Usually an epoxy or glass glue will work. Here's a link with more details:
If all else fails fix it with any glue that will work. Don't worry about glue showing. When completely dry, rub it down a bit and go over the crack with nail varnish. It will show, so why not use a coloured pearl type. You can match up the design on the others if it is one of a few. Make it look as though it was meant to be (Part of a design) eg. Flower stem or tree or add other colours or trails for an overall effect. Sometimes if you can't hide something it is better to make it a feature.....etc.
This might help...it discusses epoxy and heat considerations. https://www.doityourself.com/forum/glass-mirrors/87607-glue-broken-glass-shade.html
Here's a link for a windshield repair kit, same principle:
You can often find replacement glass fixture at a reasonable price. You didn't supply a photo, so any suggestions would be blind.
Apply glue to the edge of one glass piece. Follow the manufacturer's instructions for application methods and amounts.
Press the edges of the two pieces to be glued together. Press them firmly until glue seeps out of the cracks.
Hold the pieces under the UV Lamp. Hold the pieces so that most of the rays shine through the glass and onto the glue. Do not hold the pieces so that the glass seam is directly under the light. Hold the piece under the lamp for the amount of time listed by the glue's manufacturer (approximately 5 minutes).

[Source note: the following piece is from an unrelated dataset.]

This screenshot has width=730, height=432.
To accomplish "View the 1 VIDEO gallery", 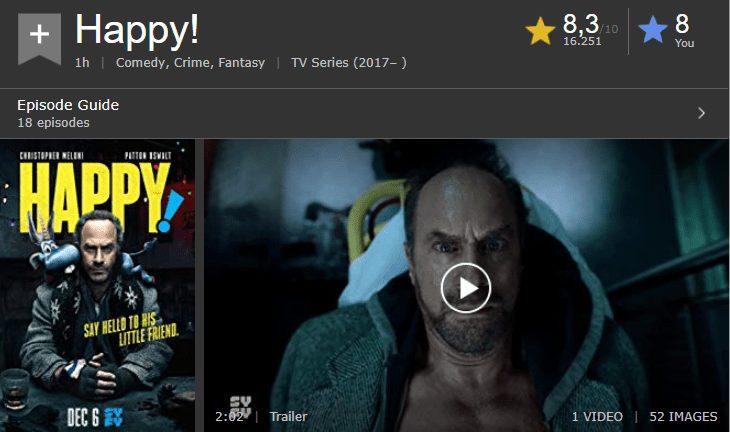I will (x=597, y=417).
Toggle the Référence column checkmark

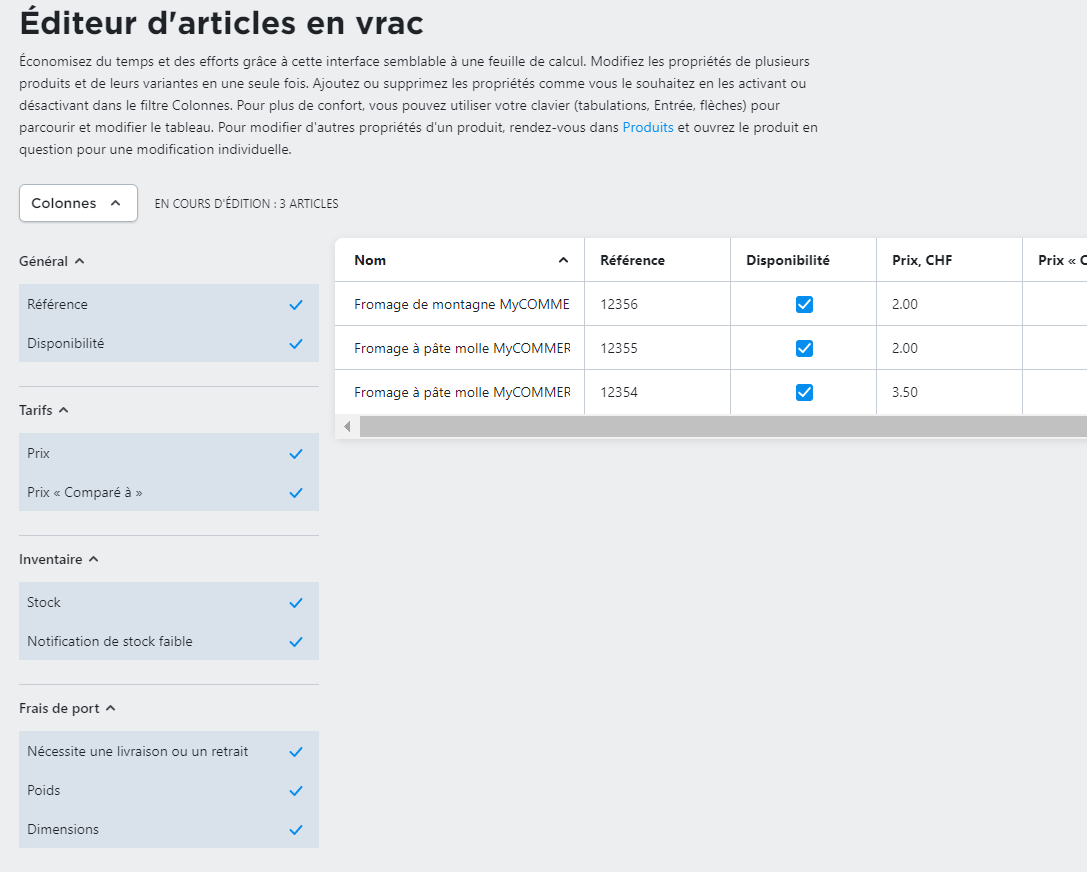[295, 305]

Scrape the excess glue carefully off of the seam with a razor blade.
Hello. If it’s a clear glass fixture a replacement would probably be the best alternative. A repair would always be visible and likely unattractive.

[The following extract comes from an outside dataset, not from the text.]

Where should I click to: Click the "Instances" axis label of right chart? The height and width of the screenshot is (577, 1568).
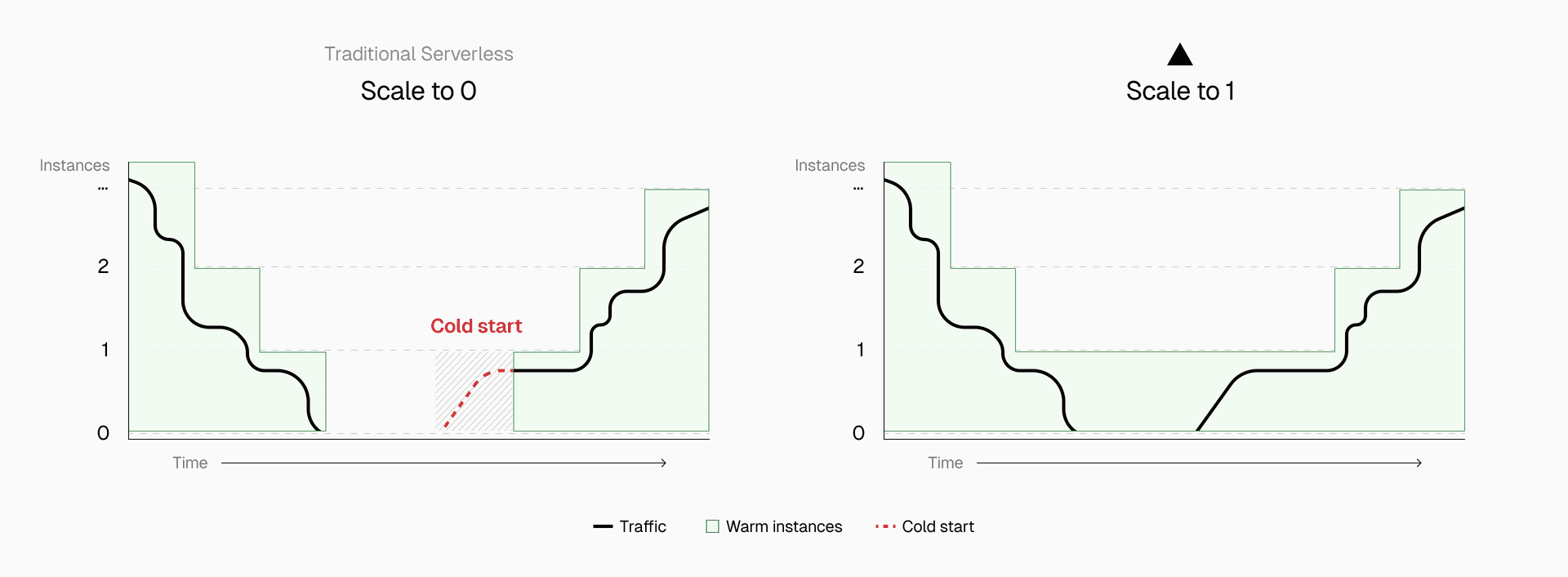[830, 166]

A crack should not be a problem until you bump the shade. Once glass is fractured it will continue to fracture in the direction of the crack if struck hard enough. You can hide the crack by mixing Elmer's glue and food dye. Paint and let dry. You won't see the crack. There is really nothing that can fix the crack since putting glue ON it is just a bandaid.
I agree with Vimarhonor here. Most replacement shades would cost less than the glue and your time investment.